A Polícia Civil do Rio de Janeiro anunciou nesta segunda-feira (2) ter conseguido impedir um ataque terrorista que estava sendo preparado para acontecer no coração da capital fluminense, em Brasília e no Rio de Janeiro.
Três pessoas foram presas e dezenas de mandados de busca e apreensão foram cumpridos em diferentes regiões do estado.
Como tudo começou
O alerta surgiu a partir de investigações da Delegacia de Repressão aos Crimes de Informática (DRCI).
Os agentes identificaram grupos que, sob o pretexto de organizar manifestações “anticorrupção” e “apartidárias”, planejavam atos violentos.
O movimento, que se autodenominava “Geração Z”, usava redes sociais e aplicativos de mensagens para convocar protestos antidemocráticos em vários estados do país.
No Rio, o ato estava marcado para as 14h desta segunda-feira, em frente à Assembleia Legislativa (Alerj), no centro da capital. Mas, segundo a polícia, o objetivo ia muito além de protestar: os integrantes incentivavam ataques a prédios públicos, autoridades e estruturas de telecomunicações, com a intenção de espalhar pânico e desordem. Também estavam prevendo novos ataques em Brasília e São Paulo.

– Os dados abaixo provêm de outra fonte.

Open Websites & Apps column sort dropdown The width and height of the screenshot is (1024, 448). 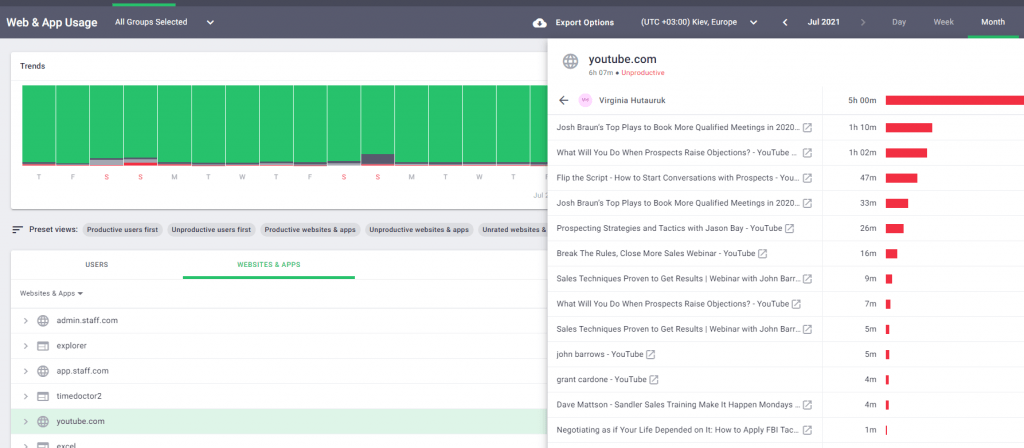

O que a operação descobriu
Batizada de Operação Break Chain, a ofensiva revelou conteúdos de radicalização e instruções para fabricar artefatos explosivos improvisados.
Entre os materiais encontrados, estavam receitas para coquetéis molotov e bombas caseiras feitas com bolas de gude e pregos — dispositivos que poderiam causar sérios riscos à população.
Inicialmente, quatro pessoas eram alvo das medidas judiciais. Porém, novas informações levantadas pela inteligência policial ampliaram o número de investigados para 17, após a Justiça autorizar a extensão da operação.
Os crimes investigados
Os suspeitos podem responder por:
- Incitação ao crime
- Associação criminosa
- Posse, fabricação ou preparo de artefato explosivo ou incendiário
De acordo com a Polícia Civil, todos tinham participação ativa nos grupos ligados ao Rio e atuavam diretamente no incentivo às ações violentas, inclusive escolhendo locais estratégicos para os ataques.
A Polícia Civil informou que as investigações continuam e que outros envolvidos devem ser identificados nos próximos dias. O objetivo é desmontar completamente a rede que, segundo os investigadores, pretendia transformar manifestações em atos de terrorismo.